I’ve been blessed by fate– no skill of my own– to manage a great home grown EMR system at intermountain (HELP). Later, at Northwestern, we managed Cerner and Epic; and now, in the Cayman Islands NHS, we run Cerner, too. While HELP is certainly a technology platform that is no longer realistically supportable, I can say without reservation, HELP is enormously more adaptable from a software engineering perspective– it was designed with object oriented and loosely coupled software, long before those were common practices– and that adaptability is one of the most important reasons for the innovation and high ROI that Intermountain’s culture derives from IT.

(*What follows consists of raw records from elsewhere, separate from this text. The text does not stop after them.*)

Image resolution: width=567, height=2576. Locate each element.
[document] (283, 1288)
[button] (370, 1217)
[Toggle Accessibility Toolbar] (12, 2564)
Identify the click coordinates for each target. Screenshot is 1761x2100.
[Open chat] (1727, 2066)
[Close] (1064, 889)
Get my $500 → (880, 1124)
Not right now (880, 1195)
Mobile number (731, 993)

Epic and the other EMRs that are popular in the market today are a reflection of old school Healthcare 1.0, motivated by defensive medicine and billing, not clinical efficiency, quality of care, patient engagement in their own care, and affordability of care. Maybe worse, today’s commercial EMRs are also a reflection of old school software engineering– tightly coupled, Win32 applications– which translates into software that must be tortured into supporting innovative clinical and business processes– “innovative” concepts like clinical ease of use and efficiency, quality of care, patient engagement in their own care, and affordability of care. At Northwestern, we had a substantial team of very talented programmers dedicated to extending the functionality of Epic and Cerner in very minor but important ways. Epic and Cerner’s APIs were incredibly closed at that time, in 2009. Even minor extensions of functionality were laborious to develop. Cerner is turning the corner with MPages, finally buying into the realization that an open and flexible API will grow their business, not threaten it. I see nothing of the same coming from Epic, technically or culturally. And thanks to $25B in federal incentive money, there is no natural incentive in Epic, or the market in general, to build anything more innovative, functional, adaptable, or agile.

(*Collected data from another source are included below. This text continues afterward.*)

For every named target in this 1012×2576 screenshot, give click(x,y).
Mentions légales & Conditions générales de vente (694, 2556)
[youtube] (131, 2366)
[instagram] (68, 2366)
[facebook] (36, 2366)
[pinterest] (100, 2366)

Epic should take it upon themselves to apply a trivial $100M of the many (billions?) in tax dollars that have funded Epic’s windfall and invest that money back into society by building a totally new generation EMR, technically and functionally. If Epic wants to leave behind a big legacy, that would be it. If not, they are going to leave behind a very different legacy—in a few years, the market and federal government will look back with regret on the rush to adopt a very brittle EMR that cannot adapt to Healthcare 2.0 and the Triple Aim.

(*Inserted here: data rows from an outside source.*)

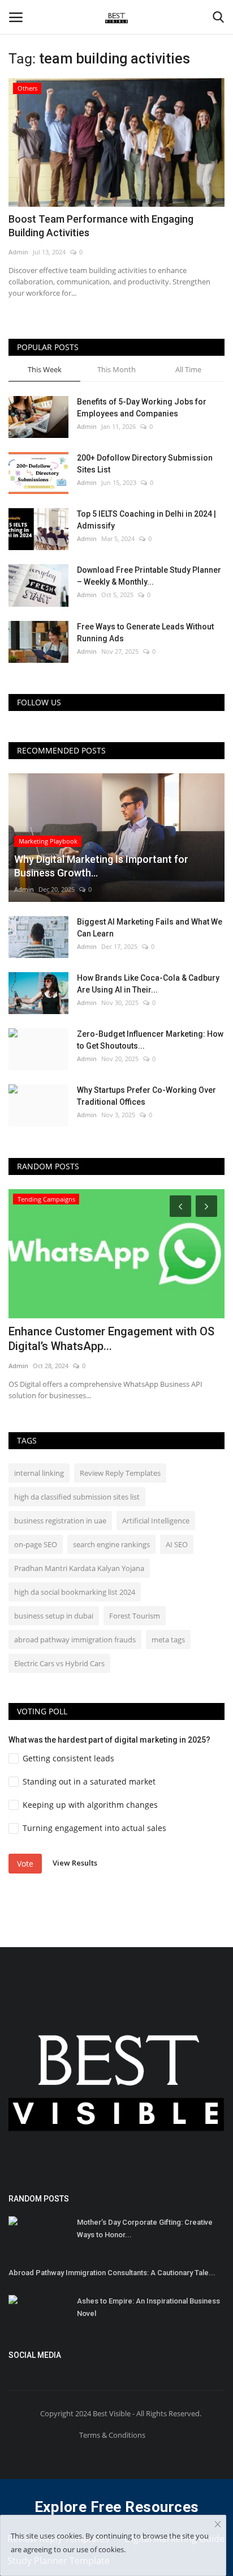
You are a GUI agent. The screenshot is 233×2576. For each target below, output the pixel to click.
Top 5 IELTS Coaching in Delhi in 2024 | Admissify (146, 519)
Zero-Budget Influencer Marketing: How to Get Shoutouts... (150, 1039)
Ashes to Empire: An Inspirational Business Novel (148, 2307)
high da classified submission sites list (77, 1497)
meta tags (168, 1639)
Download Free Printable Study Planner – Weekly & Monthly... (149, 575)
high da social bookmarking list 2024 (74, 1592)
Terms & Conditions (112, 2435)
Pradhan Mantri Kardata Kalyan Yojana (79, 1568)
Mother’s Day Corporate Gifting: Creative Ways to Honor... (145, 2228)
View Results (75, 1863)
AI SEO (177, 1544)
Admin (18, 252)
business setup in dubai (53, 1616)
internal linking (39, 1473)
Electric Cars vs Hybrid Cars (59, 1663)
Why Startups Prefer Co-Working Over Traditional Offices (146, 1095)
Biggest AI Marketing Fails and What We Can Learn (149, 927)
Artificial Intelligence (155, 1520)
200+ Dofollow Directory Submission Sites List (145, 463)
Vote (25, 1863)
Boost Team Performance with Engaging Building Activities (100, 226)
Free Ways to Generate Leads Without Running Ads (145, 632)
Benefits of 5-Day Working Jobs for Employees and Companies (141, 407)
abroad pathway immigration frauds (75, 1639)
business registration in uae (60, 1520)
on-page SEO (35, 1544)
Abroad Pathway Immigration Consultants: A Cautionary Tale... (111, 2272)
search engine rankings (111, 1544)
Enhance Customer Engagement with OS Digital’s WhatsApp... (111, 1339)
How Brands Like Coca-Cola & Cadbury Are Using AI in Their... (148, 983)
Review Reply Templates (120, 1473)
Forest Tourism (134, 1616)
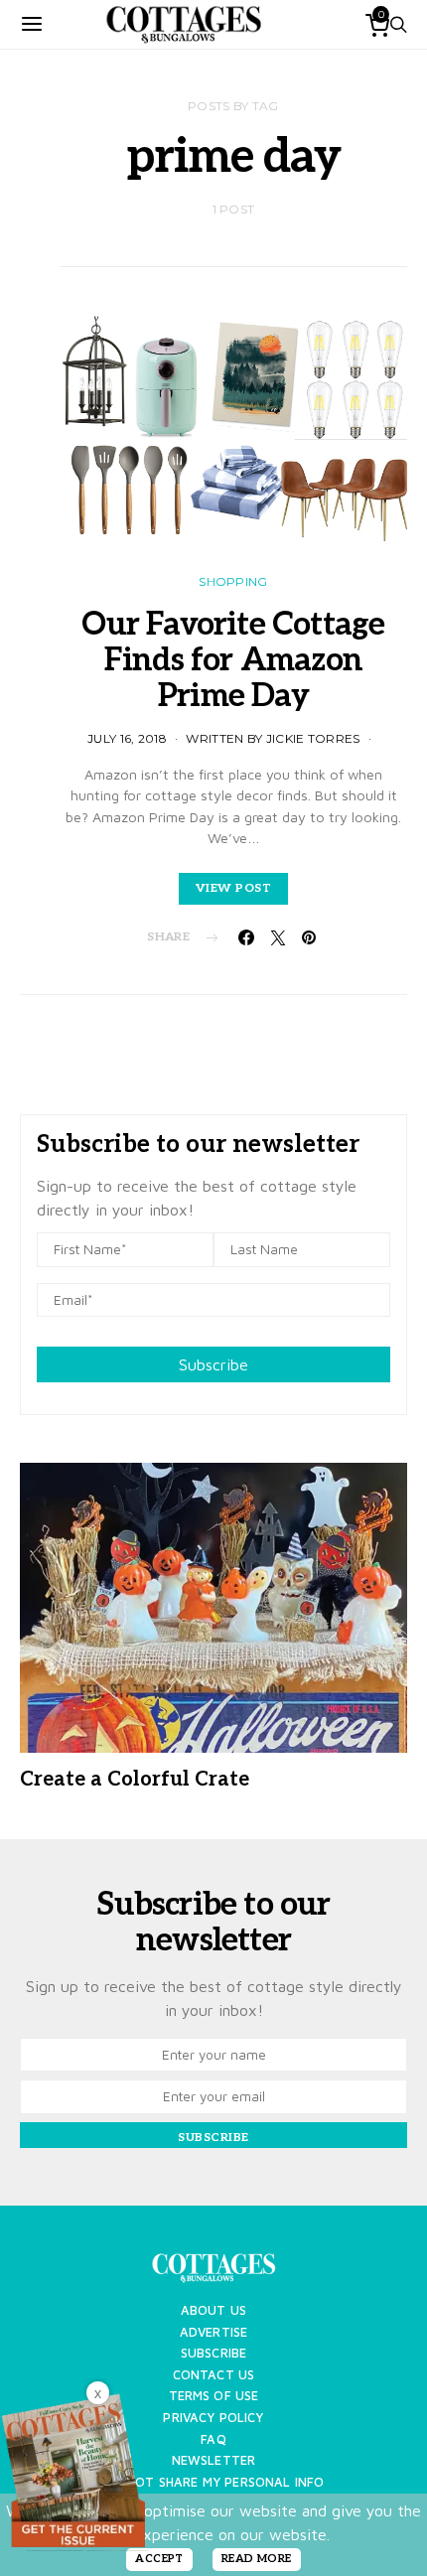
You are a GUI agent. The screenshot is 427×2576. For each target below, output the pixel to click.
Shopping (233, 581)
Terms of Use (214, 2395)
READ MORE (256, 2558)
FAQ (213, 2439)
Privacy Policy (213, 2417)
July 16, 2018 (127, 738)
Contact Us (214, 2374)
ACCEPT (159, 2558)
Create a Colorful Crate (134, 1779)
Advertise (213, 2332)
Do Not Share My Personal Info (214, 2482)
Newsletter (214, 2460)
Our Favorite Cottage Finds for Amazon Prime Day (232, 660)
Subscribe (213, 1364)
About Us (213, 2310)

I applaud your courage to stay the course of EMR independence, John. Credit to you and BID. You’ll inevitably be faced with the same challenges we had at Intermountain and the declining supportability of HELP, but maybe if you can hold out long enough, there will be a new generation EMR– an enterprise Healthcare Information System– that reflects modern software engineering and the functionality required by Healthcare 2.0.